Quando olhamos para a já longa filmografia de François Ozon (ele consegue manter a média de um novo trabalho em cada ano), não podemos deixar de reconhecer a versatilidade de um verdadeiro artesão — do gosto pelos textos teatrais ("Gotas de Água sobre Pedras Escaldantes", 2000) ao melodrama histórico ("Frantz", 2016), do musical ("8 Mulheres", 2002) ao fresco social ("Graças a Deus", 2018).

No seu novo filme, "Correu Tudo Bem", um dos títulos marcantes da última edição do Festival de Cannes, descobrimo-lo a experimentar os caminhos do drama intimista mais radical. Em termos simples, esta é a história de um velho senhor (André Dussollier) que, depois de ter sofrido um AVC, quer envolver as suas filhas (Sophie Marceau e Geraldine Pailhas) na sua vontade final: uma morte assistida.

Nada a ver, entenda-se, com uma "tese" sobre a eutanásia. Ozon é peremptório em evitar qualquer generalização ou "deslocação" do seu filme para o domínio do panfleto político: "Correu Tudo Bem" centra-se num grupo restrito de personagens, desenvolvendo-se como um drama humano absolutamente singular.
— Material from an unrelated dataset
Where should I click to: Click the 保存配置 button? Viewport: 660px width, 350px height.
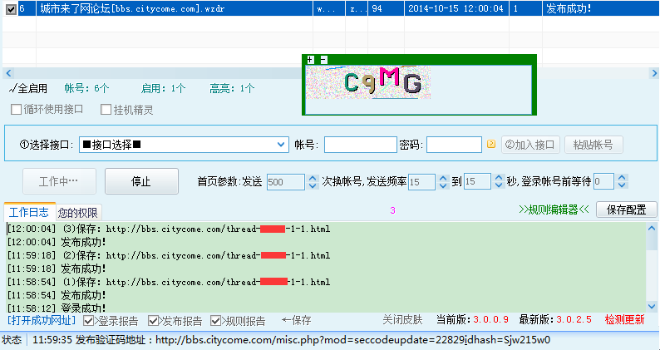626,210
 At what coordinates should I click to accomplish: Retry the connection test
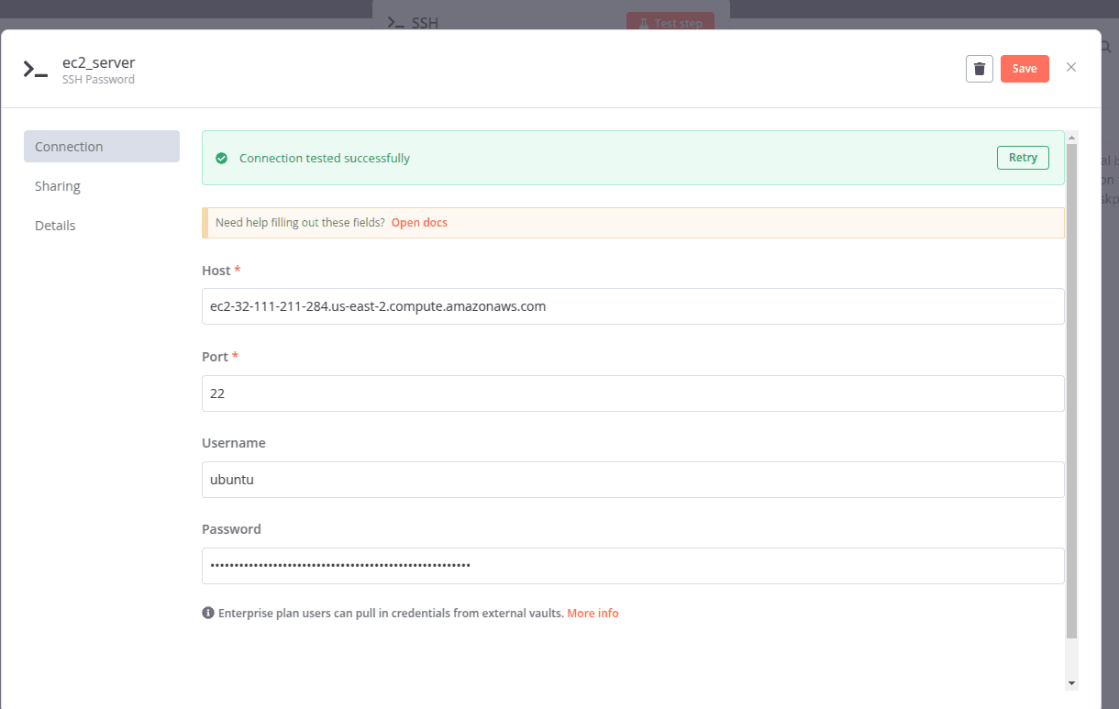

Daí o paradoxo que o filme consegue manter: a perturbação inerente às suas matérias não impede, antes pelo contrário, um contido humor que contamina muitas situações. No limite, este é um filme de desmistificação da morte, ou melhor, de enfrentamento da morte como componente natural, ainda que indizível, do movimento da vida — de Renoir a Truffaut, Ozon é um herdeiro dos grandes humanistas do cinema francês.